Output every line of the material below without any changes, leaving out the pictures.

>> start DATA TO USE

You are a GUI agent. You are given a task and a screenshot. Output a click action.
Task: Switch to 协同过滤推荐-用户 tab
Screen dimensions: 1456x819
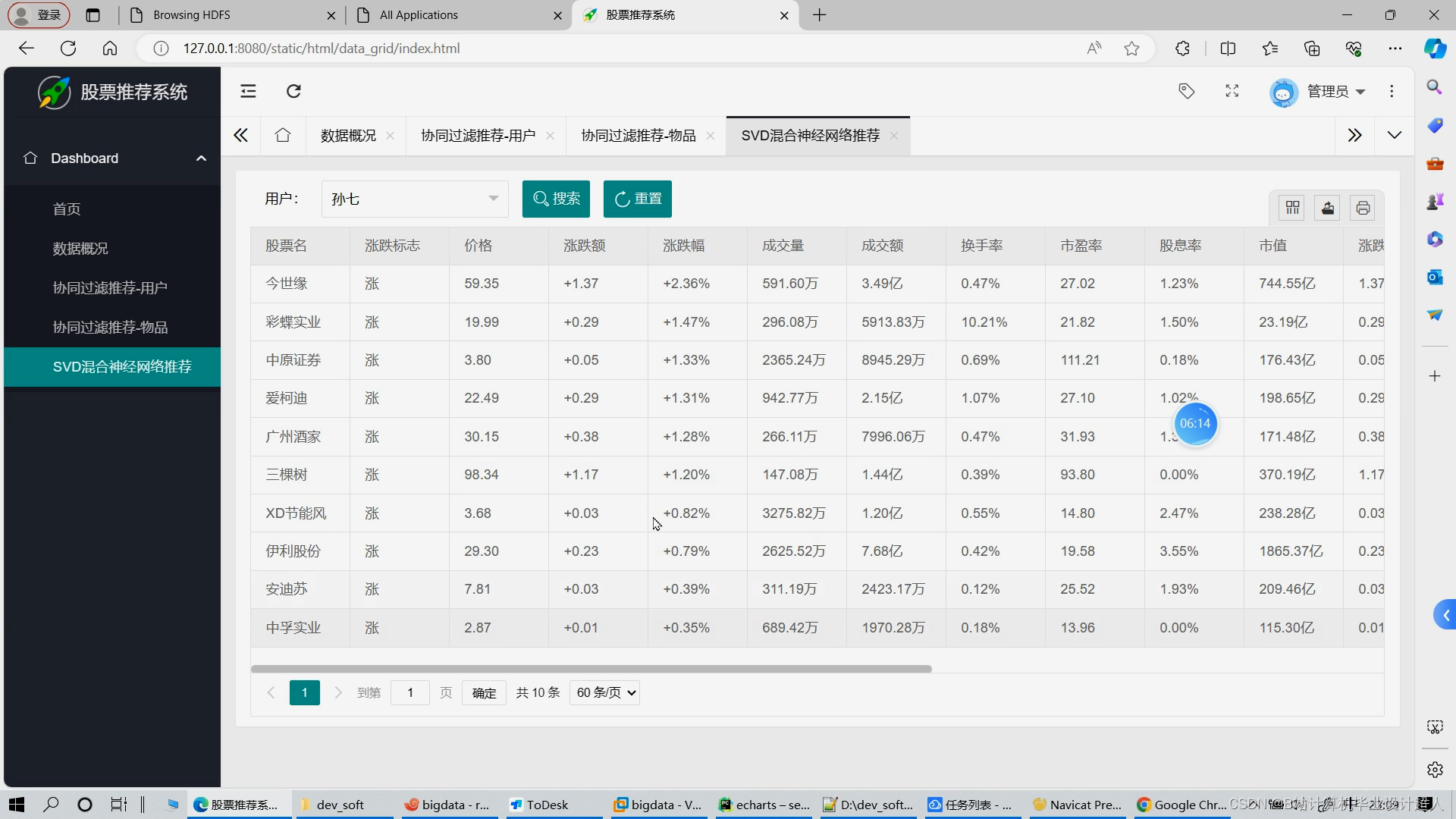pos(478,136)
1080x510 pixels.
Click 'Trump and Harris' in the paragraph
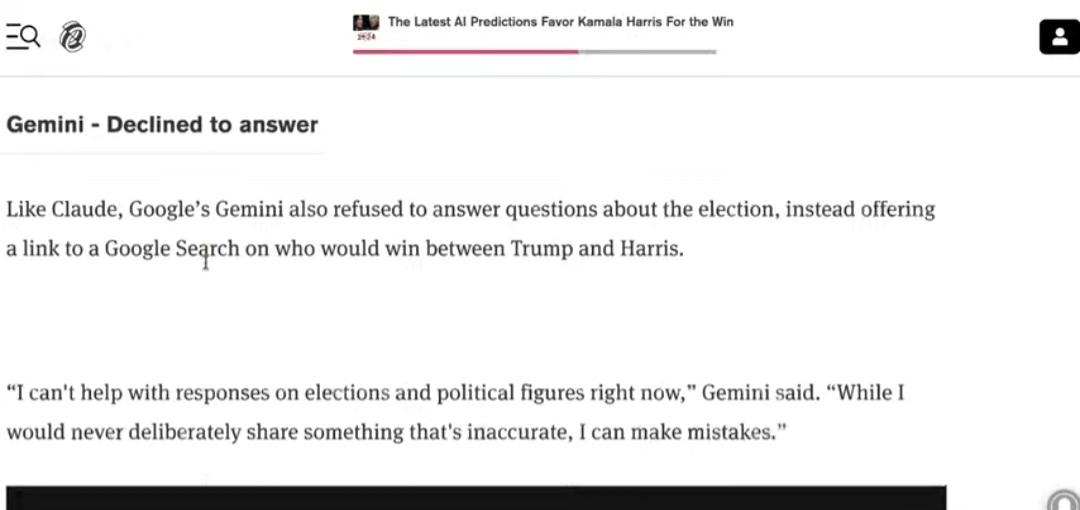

>> end DATA TO USE

CORRECT RESULT:
You are a GUI agent. You are given a task and a screenshot. Output a click action.
Task: Switch to 协同过滤推荐-用户 tab
Screen dimensions: 1456x819
pos(478,136)
1080x510 pixels.
Click 'Trump and Harris' in the paragraph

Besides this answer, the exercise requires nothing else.